▶ [Assignment] Lines from the one containing "The image size" through the last line of the records below need to be repeated exactly; nothing else, and no pictures.

▶ [Input data]
*** Block opens ***
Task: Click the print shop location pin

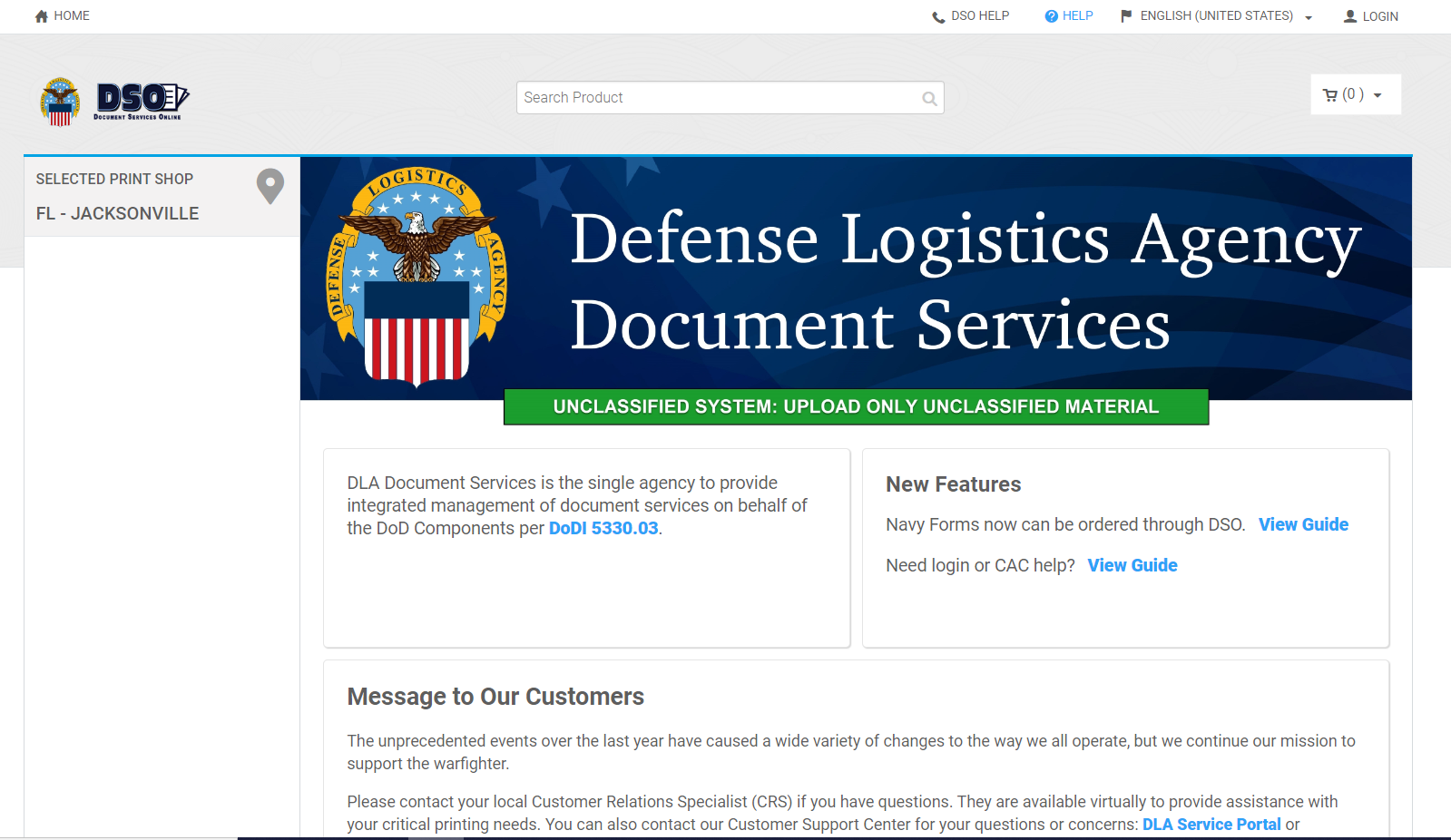Action: [270, 187]
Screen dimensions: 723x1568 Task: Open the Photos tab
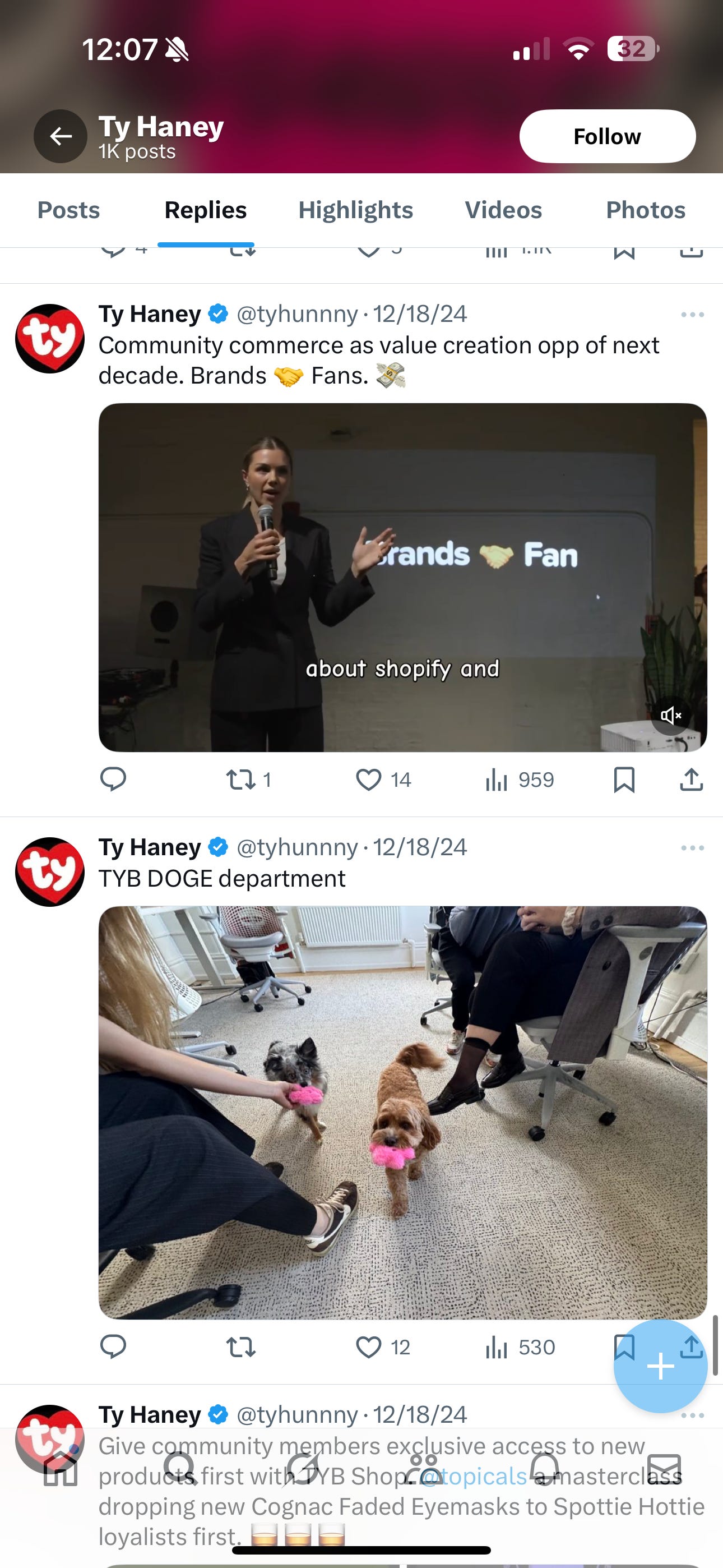[646, 210]
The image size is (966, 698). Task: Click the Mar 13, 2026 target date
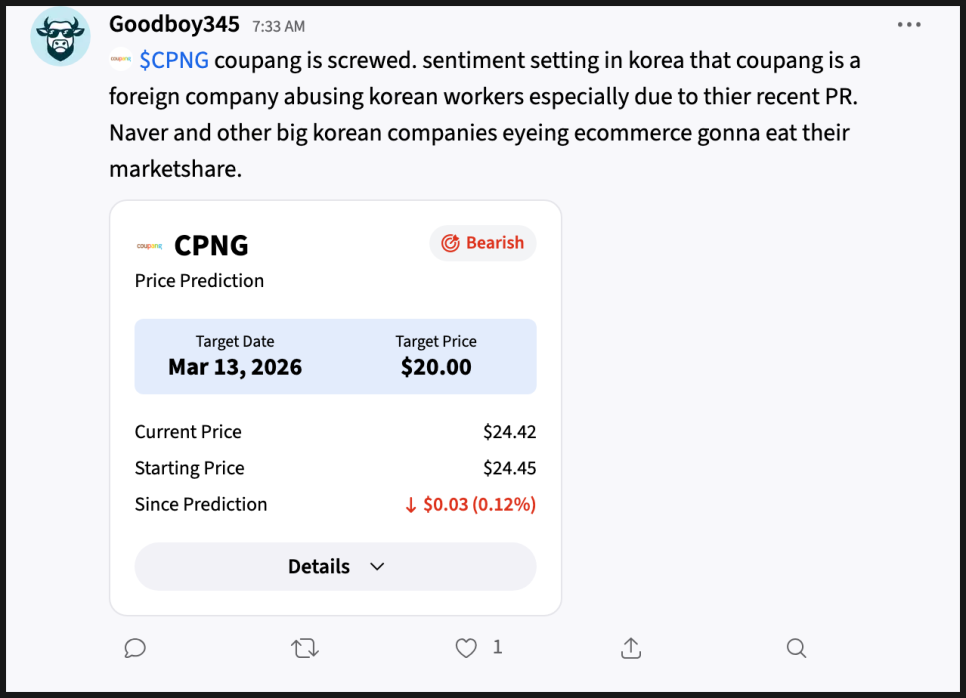pyautogui.click(x=235, y=366)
*** Block closes ***
▶ [Solution for this exercise]
The image size is (966, 698). Task: Click the Mar 13, 2026 target date
pyautogui.click(x=235, y=366)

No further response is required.